The current interactive and database layers won’t necessarily need to be replaced; instead, new structured and unstructured data will be created, which generative models will use to improve the user experience of the product. In essence, this will result in the creation of a new class of “super datasets.”
These products should have integrations that can ingest, clean, and label data as a primary focus. For instance, consuming the knowledge base of already-opened customer support tickets is insufficient to create a new customer support experience. Bug tracking, product documentation, internal team communications, and a host of other features should all be included in a really compelling product. It will be able to extract the pertinent data, label it, and calculate its weight to produce original insights. It will be equipped with a feedback loop that enables it to improve with usage and training both within and between organizations.
When a product does all of this, it becomes very difficult to switch to a competitor because the cleaned and weighted data is extremely valuable and it would take too long to get the same quality with a new product.
At this point, the hierarchy, labels, and weights that go along with the product or model are just as intelligent as the actual product or model. Delivering insights will happen in minutes as opposed to days, with an emphasis on choices and actions rather than merely the synthesis of data. These will be the real generative AI system-of-intelligence products, identifiable by these distinguishing characteristics:
possess a thorough understanding of business processes and the capacity to collect recently generated structured and unstructured data.
Be astute when it comes to using hierarchy, labels, and weights to characterize and process data.

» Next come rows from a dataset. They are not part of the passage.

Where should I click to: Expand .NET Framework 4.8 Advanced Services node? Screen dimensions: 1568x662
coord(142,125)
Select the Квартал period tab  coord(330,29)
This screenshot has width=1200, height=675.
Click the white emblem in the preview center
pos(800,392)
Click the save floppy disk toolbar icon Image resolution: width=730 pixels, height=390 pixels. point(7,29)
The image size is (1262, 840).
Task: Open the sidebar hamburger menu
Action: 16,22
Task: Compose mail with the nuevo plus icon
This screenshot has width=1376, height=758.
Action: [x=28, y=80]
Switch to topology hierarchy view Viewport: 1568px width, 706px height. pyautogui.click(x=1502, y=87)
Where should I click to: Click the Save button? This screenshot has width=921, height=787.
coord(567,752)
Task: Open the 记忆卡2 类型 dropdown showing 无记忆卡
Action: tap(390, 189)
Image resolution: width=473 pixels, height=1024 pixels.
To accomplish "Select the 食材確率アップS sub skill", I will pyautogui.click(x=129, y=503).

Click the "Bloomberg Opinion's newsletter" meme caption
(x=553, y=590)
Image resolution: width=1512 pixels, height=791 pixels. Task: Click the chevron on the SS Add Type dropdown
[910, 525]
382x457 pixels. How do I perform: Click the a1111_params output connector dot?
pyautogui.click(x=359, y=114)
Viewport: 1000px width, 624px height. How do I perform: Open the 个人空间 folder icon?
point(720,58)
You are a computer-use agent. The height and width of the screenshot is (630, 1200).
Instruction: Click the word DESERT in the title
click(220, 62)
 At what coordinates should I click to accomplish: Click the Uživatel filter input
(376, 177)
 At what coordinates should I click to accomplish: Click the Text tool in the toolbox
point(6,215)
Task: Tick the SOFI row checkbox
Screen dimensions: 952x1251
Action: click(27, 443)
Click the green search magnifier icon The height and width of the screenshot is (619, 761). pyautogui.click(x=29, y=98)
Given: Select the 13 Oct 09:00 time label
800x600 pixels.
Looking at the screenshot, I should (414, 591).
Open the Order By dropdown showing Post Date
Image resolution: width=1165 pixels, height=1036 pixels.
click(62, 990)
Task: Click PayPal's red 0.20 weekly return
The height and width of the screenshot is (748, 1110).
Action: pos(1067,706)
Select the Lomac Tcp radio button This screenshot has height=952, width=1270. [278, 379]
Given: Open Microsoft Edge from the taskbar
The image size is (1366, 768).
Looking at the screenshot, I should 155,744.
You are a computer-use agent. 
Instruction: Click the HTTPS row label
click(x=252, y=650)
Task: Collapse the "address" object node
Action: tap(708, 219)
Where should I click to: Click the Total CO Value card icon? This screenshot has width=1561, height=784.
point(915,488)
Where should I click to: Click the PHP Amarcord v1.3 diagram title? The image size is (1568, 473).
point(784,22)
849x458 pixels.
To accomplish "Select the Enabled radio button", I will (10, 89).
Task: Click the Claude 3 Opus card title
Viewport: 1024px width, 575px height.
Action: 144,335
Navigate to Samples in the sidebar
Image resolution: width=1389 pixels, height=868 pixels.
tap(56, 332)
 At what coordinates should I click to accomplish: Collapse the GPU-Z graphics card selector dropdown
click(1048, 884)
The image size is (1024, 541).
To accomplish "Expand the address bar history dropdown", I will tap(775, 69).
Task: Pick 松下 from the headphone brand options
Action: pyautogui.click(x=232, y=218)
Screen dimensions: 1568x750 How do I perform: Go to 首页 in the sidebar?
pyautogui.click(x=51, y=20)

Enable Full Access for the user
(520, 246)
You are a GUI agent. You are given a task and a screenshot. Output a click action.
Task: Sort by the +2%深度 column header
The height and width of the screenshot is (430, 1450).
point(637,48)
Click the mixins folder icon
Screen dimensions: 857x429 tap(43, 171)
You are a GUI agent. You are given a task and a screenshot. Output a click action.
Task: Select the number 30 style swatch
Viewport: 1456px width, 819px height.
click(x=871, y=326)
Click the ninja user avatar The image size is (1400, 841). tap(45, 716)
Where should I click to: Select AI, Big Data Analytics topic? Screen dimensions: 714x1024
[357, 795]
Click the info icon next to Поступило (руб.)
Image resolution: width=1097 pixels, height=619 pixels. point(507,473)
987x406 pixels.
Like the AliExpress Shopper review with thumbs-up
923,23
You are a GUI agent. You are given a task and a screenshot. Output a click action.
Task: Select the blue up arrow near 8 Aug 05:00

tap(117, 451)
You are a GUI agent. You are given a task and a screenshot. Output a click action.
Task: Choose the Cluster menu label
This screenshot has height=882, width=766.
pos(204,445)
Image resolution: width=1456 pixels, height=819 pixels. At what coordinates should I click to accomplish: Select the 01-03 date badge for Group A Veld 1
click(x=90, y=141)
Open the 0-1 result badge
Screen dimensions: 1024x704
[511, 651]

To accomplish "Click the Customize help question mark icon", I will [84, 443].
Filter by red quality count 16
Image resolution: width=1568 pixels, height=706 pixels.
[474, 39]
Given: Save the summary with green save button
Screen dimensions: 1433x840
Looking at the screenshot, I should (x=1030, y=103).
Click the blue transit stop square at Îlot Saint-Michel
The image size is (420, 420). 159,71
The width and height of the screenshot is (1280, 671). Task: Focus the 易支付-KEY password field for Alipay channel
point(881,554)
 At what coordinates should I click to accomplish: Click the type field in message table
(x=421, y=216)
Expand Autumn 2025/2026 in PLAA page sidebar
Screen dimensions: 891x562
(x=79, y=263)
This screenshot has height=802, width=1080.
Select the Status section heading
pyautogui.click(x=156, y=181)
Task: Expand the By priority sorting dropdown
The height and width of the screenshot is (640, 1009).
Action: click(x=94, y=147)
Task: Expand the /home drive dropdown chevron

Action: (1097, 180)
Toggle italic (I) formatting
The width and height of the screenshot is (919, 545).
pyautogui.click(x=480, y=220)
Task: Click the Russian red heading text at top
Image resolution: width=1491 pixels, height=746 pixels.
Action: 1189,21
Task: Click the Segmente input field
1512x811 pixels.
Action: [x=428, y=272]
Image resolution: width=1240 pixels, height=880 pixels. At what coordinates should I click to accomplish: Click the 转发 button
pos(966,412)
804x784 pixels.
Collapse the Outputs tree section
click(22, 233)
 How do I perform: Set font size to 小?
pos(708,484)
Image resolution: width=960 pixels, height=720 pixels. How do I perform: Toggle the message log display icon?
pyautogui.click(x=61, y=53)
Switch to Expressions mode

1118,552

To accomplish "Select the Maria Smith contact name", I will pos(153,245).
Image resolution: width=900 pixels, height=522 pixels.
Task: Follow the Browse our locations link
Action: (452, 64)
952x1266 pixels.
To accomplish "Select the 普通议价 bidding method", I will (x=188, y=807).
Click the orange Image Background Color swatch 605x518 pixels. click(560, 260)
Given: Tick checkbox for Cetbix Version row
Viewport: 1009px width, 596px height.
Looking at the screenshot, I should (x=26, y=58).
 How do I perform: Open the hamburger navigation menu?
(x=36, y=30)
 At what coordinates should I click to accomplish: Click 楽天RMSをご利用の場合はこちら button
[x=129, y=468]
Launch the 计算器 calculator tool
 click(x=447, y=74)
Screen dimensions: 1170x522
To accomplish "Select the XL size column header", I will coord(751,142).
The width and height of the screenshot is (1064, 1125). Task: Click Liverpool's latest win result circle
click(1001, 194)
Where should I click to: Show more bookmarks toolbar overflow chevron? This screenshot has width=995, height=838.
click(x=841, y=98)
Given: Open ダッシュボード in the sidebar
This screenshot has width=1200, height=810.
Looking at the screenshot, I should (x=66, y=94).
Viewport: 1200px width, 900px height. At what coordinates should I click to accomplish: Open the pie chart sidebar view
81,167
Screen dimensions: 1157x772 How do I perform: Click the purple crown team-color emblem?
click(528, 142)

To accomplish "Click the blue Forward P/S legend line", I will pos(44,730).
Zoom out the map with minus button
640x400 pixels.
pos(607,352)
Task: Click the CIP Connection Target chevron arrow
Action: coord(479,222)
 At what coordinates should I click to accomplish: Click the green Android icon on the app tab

Establish data feedback loops between and among customers to improve their experience with the product.
One important question I frequently pose to clients is, “How does a new product stack up against the other tools you use?” Typically, the most crucial product is the system-of-record, which is followed by the system-of-engagement, and additional tooling at the bottom of the hierarchy.
When money is tight, the least valuable product will be the first to be trimmed, so developing systems of intelligence must offer long-term benefits to be successful. Additionally, they will have fierce competition from market leaders who will incorporate intelligence capabilities enabled by generative AI into their products. To survive, the next generation of system-of-intelligence products will need to combine high-value workflows, teamwork, and the addition of super datasets.
Over the past 12 months, the AI space has undergone rapid transformation, and the industry is picking up new skills quickly. Both closed proprietary models and open-source models are developing at unusually fast rates. It is now the responsibility of founders to create long-lasting system-of-intelligence products atop this quickly changing environment; if done well, the effects on businesses will be remarkable.